- **WHAT YOU ARE ASKED TO DO**
Scan the entries below. Report each line where the string "Expand" occurs.

[Stored data entries]

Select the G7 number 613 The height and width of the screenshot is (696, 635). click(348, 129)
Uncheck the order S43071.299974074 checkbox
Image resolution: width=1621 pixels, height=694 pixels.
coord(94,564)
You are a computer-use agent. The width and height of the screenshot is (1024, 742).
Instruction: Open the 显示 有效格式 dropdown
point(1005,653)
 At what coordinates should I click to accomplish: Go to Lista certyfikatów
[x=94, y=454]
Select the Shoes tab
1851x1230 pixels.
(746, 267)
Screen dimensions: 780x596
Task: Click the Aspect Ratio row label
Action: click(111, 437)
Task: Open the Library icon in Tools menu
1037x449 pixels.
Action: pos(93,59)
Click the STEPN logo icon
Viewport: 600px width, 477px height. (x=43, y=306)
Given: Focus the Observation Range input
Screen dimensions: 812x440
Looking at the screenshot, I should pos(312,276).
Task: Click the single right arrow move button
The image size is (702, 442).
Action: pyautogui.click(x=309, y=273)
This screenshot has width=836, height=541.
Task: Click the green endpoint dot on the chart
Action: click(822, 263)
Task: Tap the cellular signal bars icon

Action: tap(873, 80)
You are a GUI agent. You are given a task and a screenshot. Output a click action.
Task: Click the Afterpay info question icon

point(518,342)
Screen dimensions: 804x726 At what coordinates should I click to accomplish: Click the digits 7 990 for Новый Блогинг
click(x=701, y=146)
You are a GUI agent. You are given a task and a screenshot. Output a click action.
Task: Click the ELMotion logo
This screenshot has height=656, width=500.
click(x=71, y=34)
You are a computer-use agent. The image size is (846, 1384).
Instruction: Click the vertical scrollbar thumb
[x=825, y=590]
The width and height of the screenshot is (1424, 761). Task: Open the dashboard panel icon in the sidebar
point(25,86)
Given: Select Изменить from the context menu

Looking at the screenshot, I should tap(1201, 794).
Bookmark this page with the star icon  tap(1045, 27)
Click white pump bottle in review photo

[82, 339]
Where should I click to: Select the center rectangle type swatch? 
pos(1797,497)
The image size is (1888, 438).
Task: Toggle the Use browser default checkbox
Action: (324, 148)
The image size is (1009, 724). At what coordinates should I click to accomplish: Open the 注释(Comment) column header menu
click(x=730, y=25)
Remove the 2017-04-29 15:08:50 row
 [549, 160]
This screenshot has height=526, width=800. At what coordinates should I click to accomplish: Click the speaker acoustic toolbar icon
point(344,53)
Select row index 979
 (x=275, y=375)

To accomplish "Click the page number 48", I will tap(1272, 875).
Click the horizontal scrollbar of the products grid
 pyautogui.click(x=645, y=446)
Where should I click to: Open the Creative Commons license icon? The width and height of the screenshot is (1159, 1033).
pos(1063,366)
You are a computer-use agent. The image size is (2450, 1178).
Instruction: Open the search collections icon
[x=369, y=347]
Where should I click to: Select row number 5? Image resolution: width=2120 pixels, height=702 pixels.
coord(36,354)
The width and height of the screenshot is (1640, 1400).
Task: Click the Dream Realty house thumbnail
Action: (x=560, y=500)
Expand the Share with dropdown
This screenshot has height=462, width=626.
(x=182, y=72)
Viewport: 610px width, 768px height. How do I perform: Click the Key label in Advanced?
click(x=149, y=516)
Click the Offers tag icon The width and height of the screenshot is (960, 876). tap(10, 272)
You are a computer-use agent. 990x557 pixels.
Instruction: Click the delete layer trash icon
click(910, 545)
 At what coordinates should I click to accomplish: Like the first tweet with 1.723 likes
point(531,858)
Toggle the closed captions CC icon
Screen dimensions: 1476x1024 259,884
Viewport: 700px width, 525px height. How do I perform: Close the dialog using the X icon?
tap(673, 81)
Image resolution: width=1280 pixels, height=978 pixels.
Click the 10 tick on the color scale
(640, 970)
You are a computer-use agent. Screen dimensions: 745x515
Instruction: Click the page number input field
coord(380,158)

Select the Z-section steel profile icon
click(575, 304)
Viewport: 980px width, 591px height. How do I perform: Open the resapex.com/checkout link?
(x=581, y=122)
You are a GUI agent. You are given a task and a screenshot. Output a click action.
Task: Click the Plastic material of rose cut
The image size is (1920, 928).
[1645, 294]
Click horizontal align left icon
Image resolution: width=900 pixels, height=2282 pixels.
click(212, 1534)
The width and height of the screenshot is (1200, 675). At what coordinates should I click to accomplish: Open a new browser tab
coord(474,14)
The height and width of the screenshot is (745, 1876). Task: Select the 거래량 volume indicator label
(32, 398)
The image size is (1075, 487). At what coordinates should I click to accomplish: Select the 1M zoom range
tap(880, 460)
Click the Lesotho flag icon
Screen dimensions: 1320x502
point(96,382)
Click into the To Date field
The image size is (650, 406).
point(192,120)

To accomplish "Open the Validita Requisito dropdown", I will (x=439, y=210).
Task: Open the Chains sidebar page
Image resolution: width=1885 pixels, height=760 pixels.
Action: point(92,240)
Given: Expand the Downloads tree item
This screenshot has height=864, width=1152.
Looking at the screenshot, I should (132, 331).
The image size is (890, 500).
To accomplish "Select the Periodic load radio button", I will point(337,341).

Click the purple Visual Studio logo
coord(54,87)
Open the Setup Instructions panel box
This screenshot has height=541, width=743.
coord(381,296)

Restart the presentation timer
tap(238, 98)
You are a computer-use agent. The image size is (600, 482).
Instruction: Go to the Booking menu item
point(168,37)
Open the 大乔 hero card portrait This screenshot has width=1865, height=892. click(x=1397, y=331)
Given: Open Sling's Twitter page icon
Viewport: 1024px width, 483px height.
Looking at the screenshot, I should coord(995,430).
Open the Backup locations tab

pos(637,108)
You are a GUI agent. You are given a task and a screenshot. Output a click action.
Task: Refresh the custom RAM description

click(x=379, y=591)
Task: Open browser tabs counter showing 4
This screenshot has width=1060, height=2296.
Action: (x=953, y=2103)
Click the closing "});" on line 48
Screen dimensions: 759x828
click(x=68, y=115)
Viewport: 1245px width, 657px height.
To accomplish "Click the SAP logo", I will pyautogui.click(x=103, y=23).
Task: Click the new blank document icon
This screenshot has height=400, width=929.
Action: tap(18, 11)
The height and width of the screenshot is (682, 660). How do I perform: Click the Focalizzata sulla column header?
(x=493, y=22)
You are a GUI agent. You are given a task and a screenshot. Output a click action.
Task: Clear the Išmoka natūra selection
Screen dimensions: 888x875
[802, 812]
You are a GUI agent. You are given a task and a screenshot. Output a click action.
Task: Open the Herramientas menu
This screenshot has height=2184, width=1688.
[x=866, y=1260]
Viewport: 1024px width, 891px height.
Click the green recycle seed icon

- **RESPONSE AREA**
Expand the Share with dropdown
Given: Expand the Downloads tree item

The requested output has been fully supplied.